Description
It would probably be a good idea for us to be conformant with both UAX #31 and UTS #55. We're already in #673 and the bidi-usability design doc working on some of the missing pieces, but we should do a more thorough review and provide explicit conformance statements somewhere.
When reviewing these, one part that I noticed us missing is UAX31-R4:
Equivalent Normalized Identifiers: To meet this requirement, an implementation shall specify the Normalization Form and shall provide a precise specification of the characters that are excluded from normalization, if any. [...] Except for identifiers containing excluded characters, any two identifiers that have the same Normalization Form shall be treated as equivalent by the implementation.

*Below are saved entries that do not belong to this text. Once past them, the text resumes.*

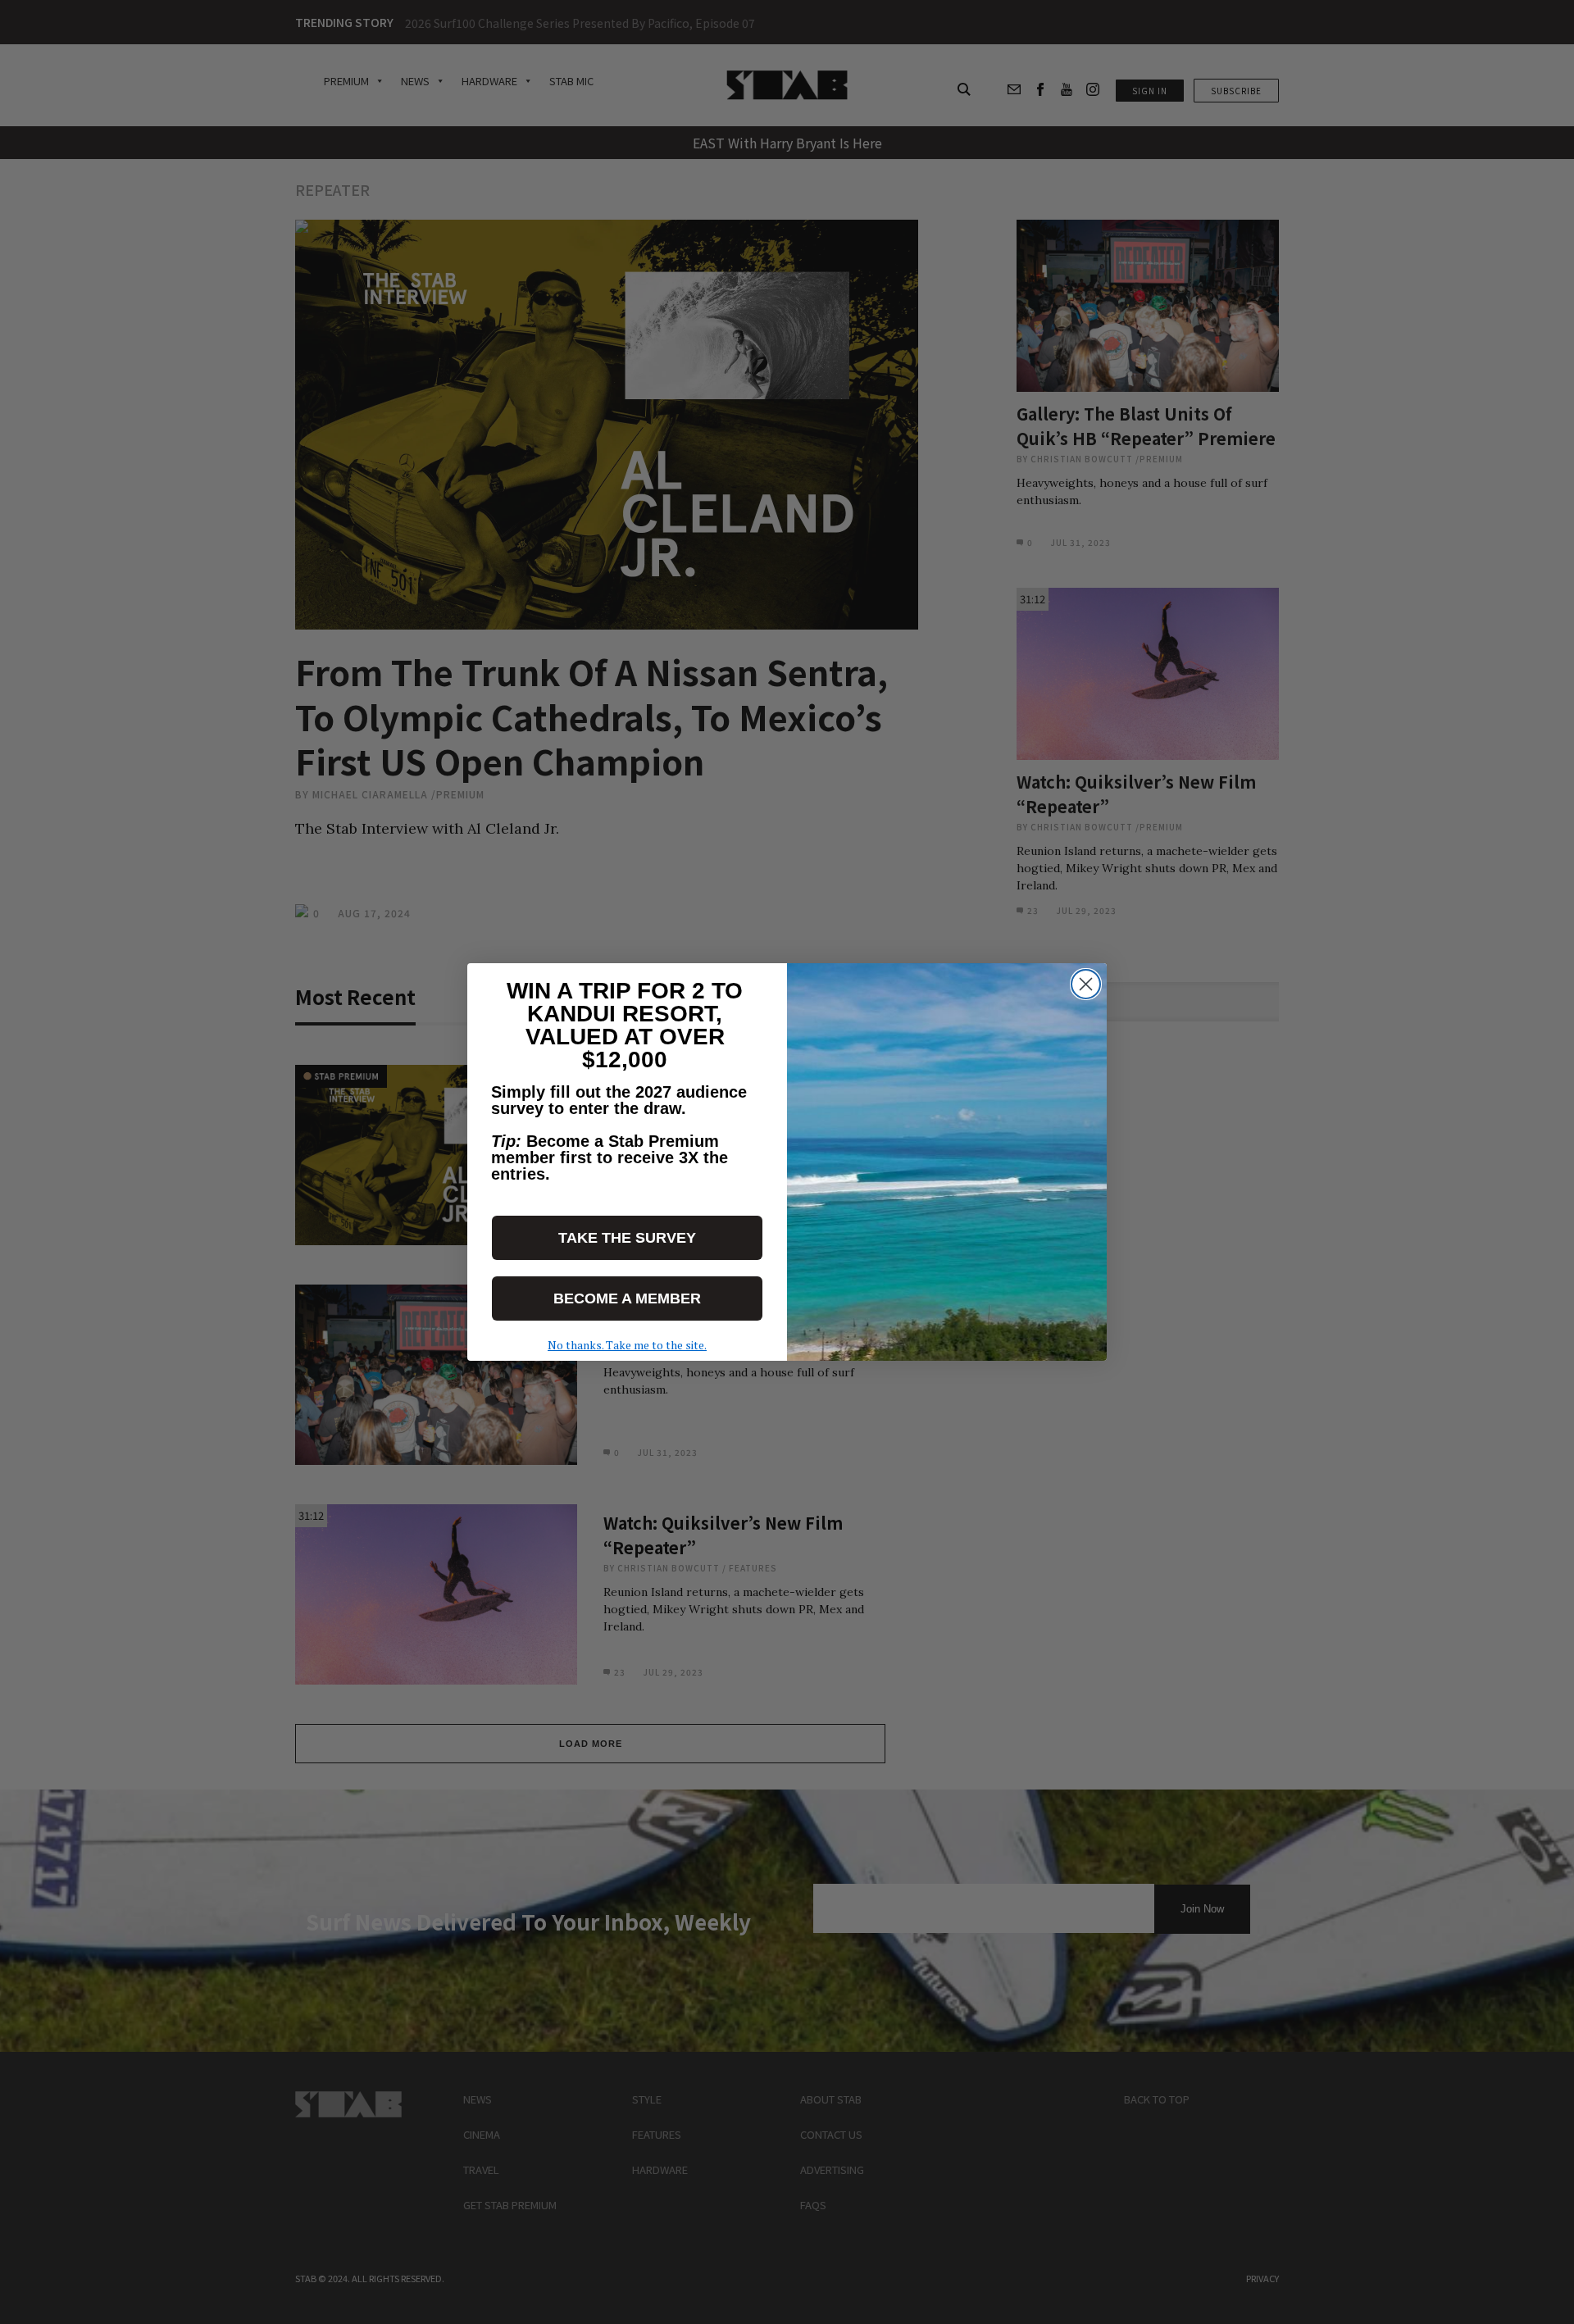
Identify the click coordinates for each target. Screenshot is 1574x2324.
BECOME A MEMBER (627, 1298)
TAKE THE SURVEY (627, 1238)
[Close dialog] (1085, 984)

This is specifically recommended in UTS 55:
It is recommended that all languages that use default identifiers meet requirement UAX31-R4 Equivalent Normalized Identifiers, with the normalization described in this section. [...] Case-sensitive computer languages should meet requirement UAX31-R4 with normalization form C. They should not ignore default ignorable code points in identifier comparison.
The easiest way to be conformant with that would be to normalize indentifiers with form C before comparing them, such that e.g. tämä
and tämä
are considered equal ("this" in Finnish, normalized with forms C & D respectively).
I'm not completely certain whether further changes would be needed for other conformance requirements.